Now making a name for himself broadcasting as part of Turner Sports coverage team, Jamal Crawford came out of Seattle and was a draft-night trade from Cleveland to Chicago, where he began as a young player tasked with replacing the scoring once provided by Michael Jordan. After four years, he was dealt to the New York Knicks and played at Madison Square Garden for four years before he went to Golden State and then Atlanta, where he won his first Sixth Man award in 2010. He spent one season with Portland before going to the Clippers, where he won his second and third Sixth Man awards before ending his career with the Timberwolves, Suns and Brooklyn Nets. At age 36, he was the oldest winner of this award. He also finished with 46 career four-point plays.
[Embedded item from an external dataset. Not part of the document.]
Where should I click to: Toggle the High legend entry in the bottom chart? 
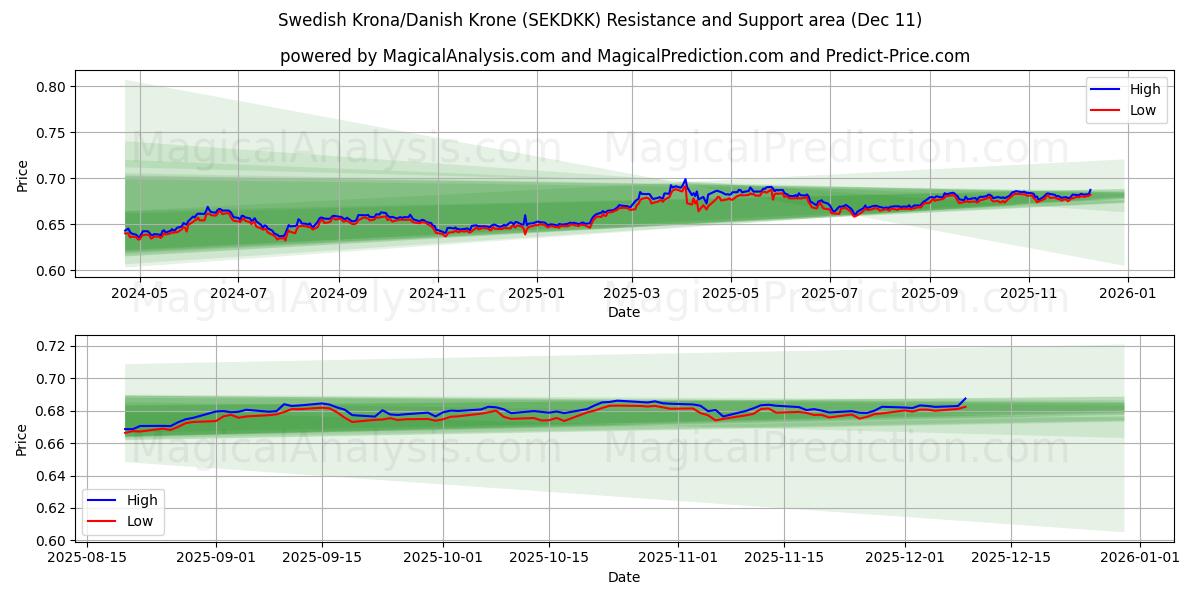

  1. John Havlicek (1963-1978)

Position: Forward
Career Stats: 20.8 points, 6.3 assists
Awards: NBA All-Star: 1968, 1969, 1970, 1971, 1972, 1973, 1974, 1975, 1976, 1977, 1978. All-NBA First Team 1971, 1972, 1973, 1974. All-Defensive First Team 1972, 1973, 1974, 1975, 1976. NBA Finals MVP 1974

Nicknamed “Hondo,” the native of Martins Ferry, Ohio won a national championship at Ohio State before being drafted by the Boston Celtics and spending his entire 17-year career with the Celtics, where his uniform number 17 hangs from the rafters. One of the most famous radio calls ever was Johnny Most’s “Havlicek stole the ball” off a play with 5 seconds left in Game 7 of the Eastern Conference finals against Philadelphia when Havlicek had his back to the inbounder underneath the basket but quickly turned, leaped and tipped the ball to teammate Sam Jones to preserve a one-point victory that sent the Celtics to the NBA Finals. When he retired, he held the NBA record for most games played, and teammates and opponents alike credited him with being one of the smartest players they had ever encountered. Havlicek died in 2019 at age 79.
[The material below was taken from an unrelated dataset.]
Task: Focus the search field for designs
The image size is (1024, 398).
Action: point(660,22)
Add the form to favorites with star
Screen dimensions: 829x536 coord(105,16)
Parameters of Rankings: There is a reason why they renamed the trophy for winning the Sixth Man Award to the John Havlicek trophy. He set the standard for players coming off the bench and leading their teams to greatness, and when you win six championships in your first seven seasons you have won all tiebreakers with the likes of the Jamal Crawford’s and Lou Williams’ of the world. All ratings are subjective, and for our Top 10 we have special weight to accomplishments achieved as a Sixth Man, even if that player also achieved greatness as a starter. International achievements also influenced our rankings, as two of the players cited above had Olympic moments that are recorded in the history books.